January 25, 2013 at 11:36 pm #72606starwinkleParticipantwell I haven’t left yet… I am though actively interviewing with companies back in florida and i’m pretty sure one of the 4 will come through. Once it has, then I am packing and going. The only good thing is the therapist here fully admits that the husband is a SA and is in denial. He also has him seeing a specialist and we are no longer in couples counseling- just one on one counseling (each of us with a different counselor) to help get me back on the right track.
Slowly but surely I will get away. I will be happy again. I will enjoy activities again that I used to love (instead of just wanting to sit on the couch).
hugs to everyone
January 26, 2013 at 3:37 am #72607clarekParticipantStarwinkle – it is so wonderful to hear that you are getting free of this! You are making the right decision, no question about it – don’t ever doubt that. The sadness and the depression are so hard, but I believe they will pass once we escape from the situation (I’m one week in to separation, already starting to feel better).

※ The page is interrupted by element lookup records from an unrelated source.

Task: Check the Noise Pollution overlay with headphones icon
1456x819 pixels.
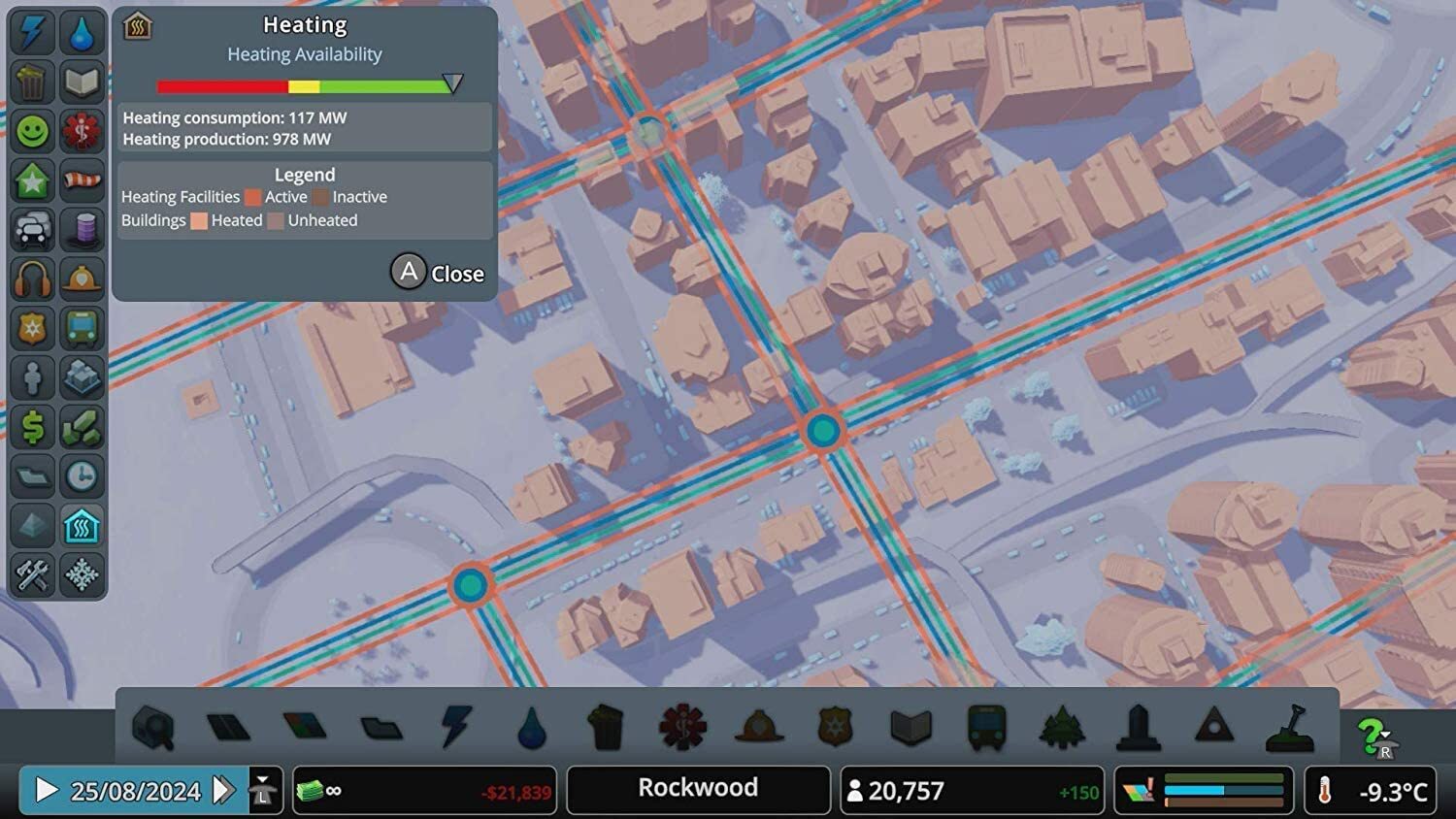Action: point(32,279)

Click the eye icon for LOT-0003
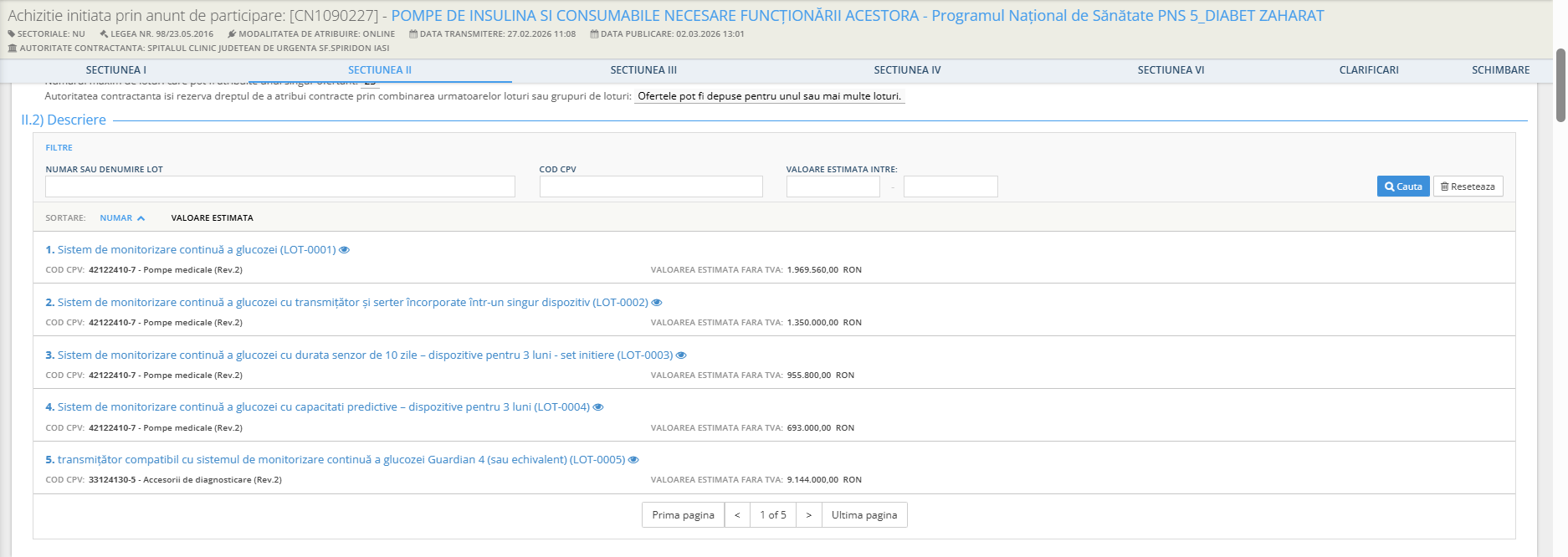pos(681,355)
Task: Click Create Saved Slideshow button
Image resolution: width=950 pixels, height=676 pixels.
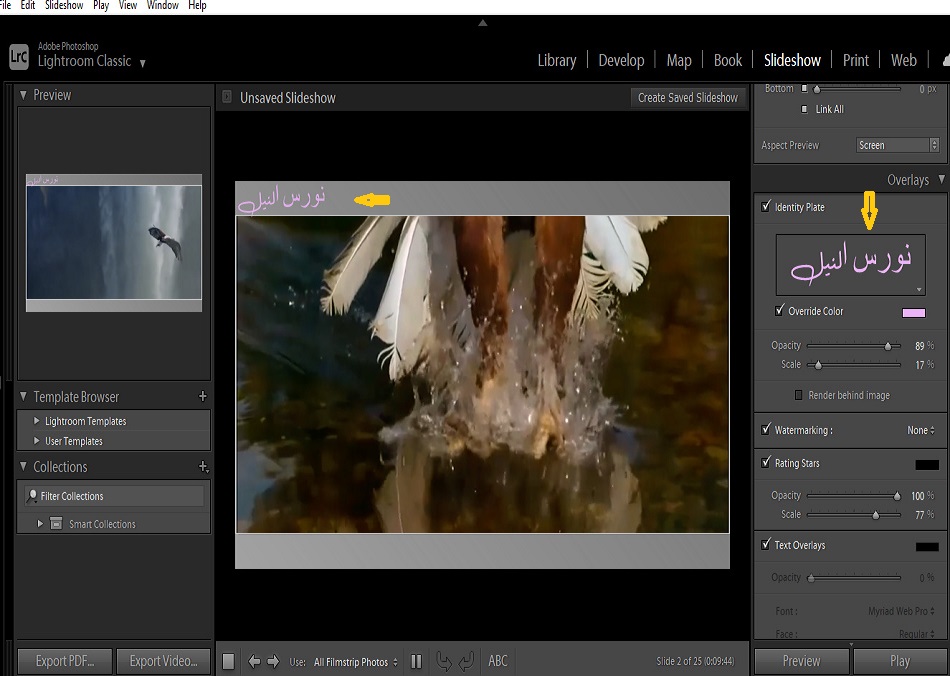Action: [x=688, y=97]
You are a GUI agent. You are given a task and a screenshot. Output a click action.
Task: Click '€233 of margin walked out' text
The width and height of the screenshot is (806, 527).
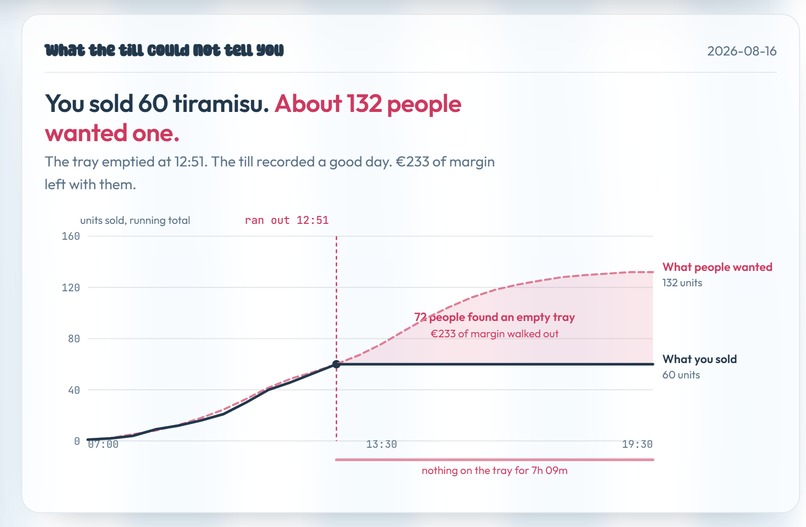click(x=494, y=334)
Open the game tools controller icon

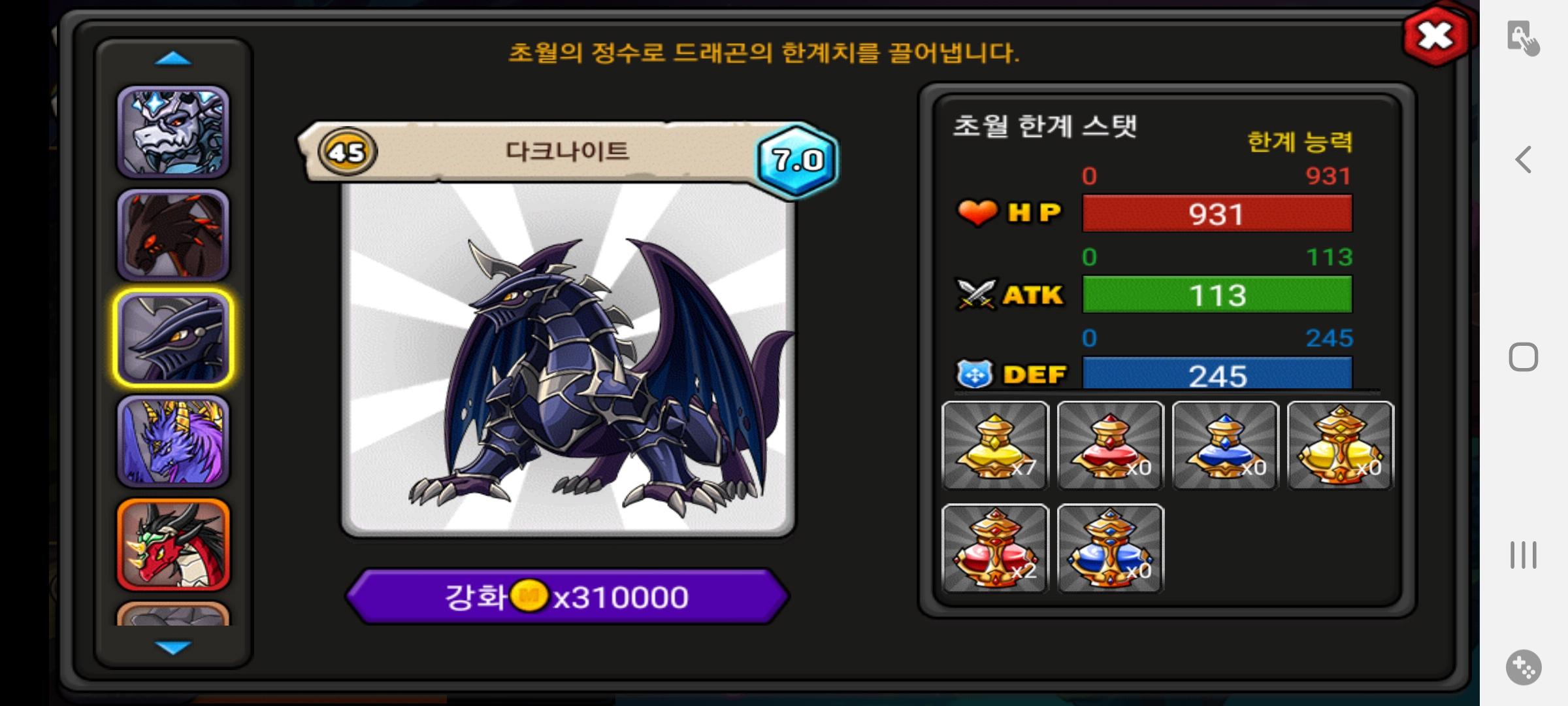[1524, 667]
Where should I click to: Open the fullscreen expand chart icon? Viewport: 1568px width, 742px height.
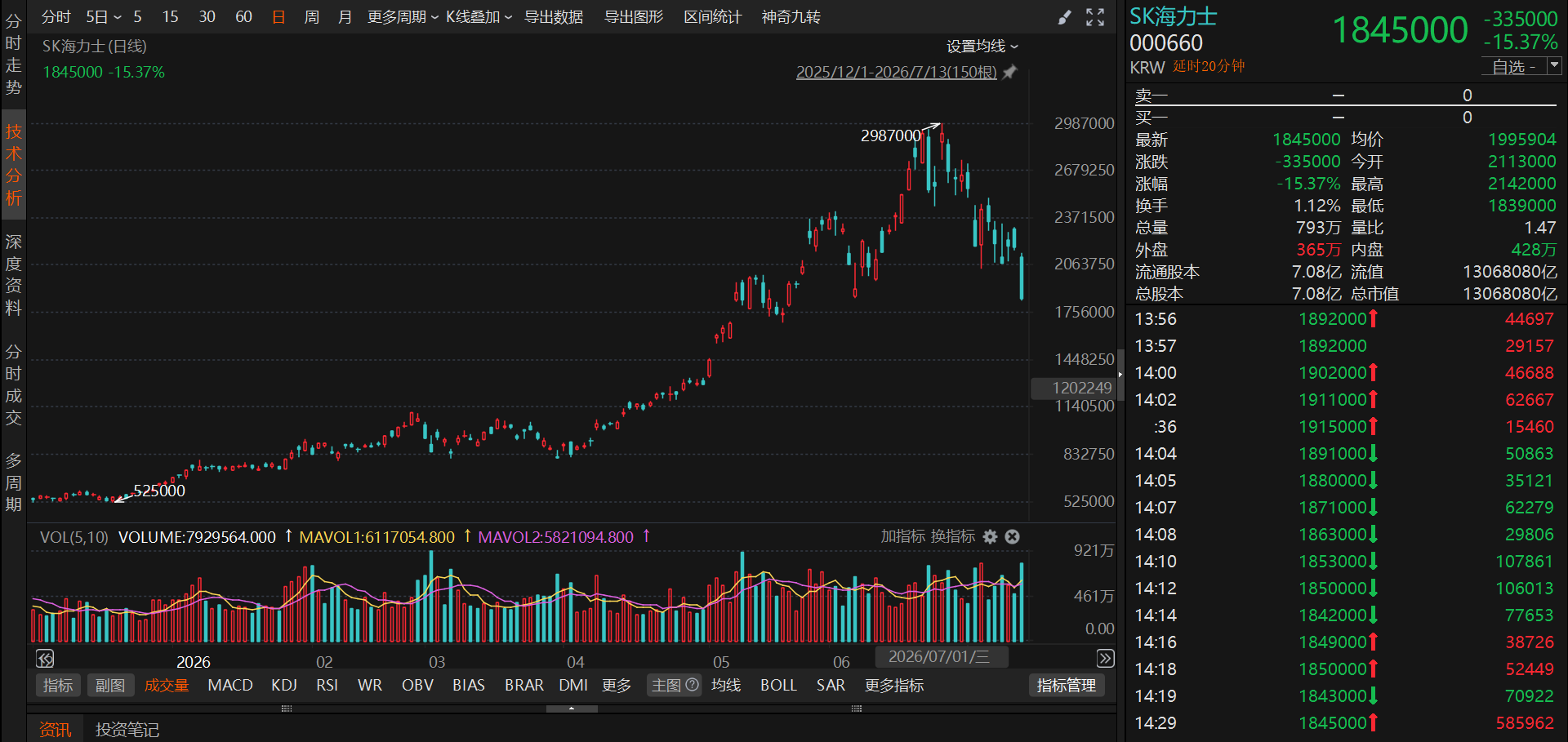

My SAH did the “why are you bringing stuff up from a year ago” thing too, all the time. He would manipulate me into thinking I had no right to bring it up, talk about it, or still have emotions about what happened “months ago” – even though that’s how long it took me just to get over the shock. Do not listen to that crap!! It doesn’t matter if he did it while you were engaged or after you were married (although he probably did both) – what matters is that he is capable of it – capable of those activities, and capable the cruel lying and deception and the manipulation. That doesn’t change because of a ring or a piece of paper. You are so doing the right thing. You are sparing yourself years of misery. Go girl, we are all applauding for you!
January 26, 2013 at 4:04 am #72608kmfMemberWhatever you do Starwinkle do NOT get involved with him or his therapist. They will feed you a line of bull about how this can be fixed and how you can have a better relationship. That is hogwash. Your only chance of a better relationship is to get away from him and start over with a normal man. Take heed of JoAnn’s story. It could be you down the road with your dreams in tatters and the police at your door. I will not feel better until you are out of there. Karen xx
January 26, 2013 at 4:19 am #72609972MemberOr God forbid you have children with him…….
You are not stupid. Take the dogs and leave. Let him worry over the lease or whatever. You do NOT want to wind up at my age with 2 kids and the SA….
January 26, 2013 at 5:04 am #72610lizaParticipantStarwinkle, don’t make us come over there!
January 26, 2013 at 5:55 pm #72611pam-cParticipantstay strong Starwinkle. keep the therapists seperate, and agreed with KMF do not get involved with his therapy! they lie in there also. just keep close to the truth —
i think its pretty funny your sa is calling it a “communication problem” it sure is. he is secretly communicating with other women–and letting his penis run the show. that’s the communication issue. and nothing more.
go on, get out, be free, –he’s gonna try hard. and yes, he will use the dogs as bait. take them, while he is out, and go.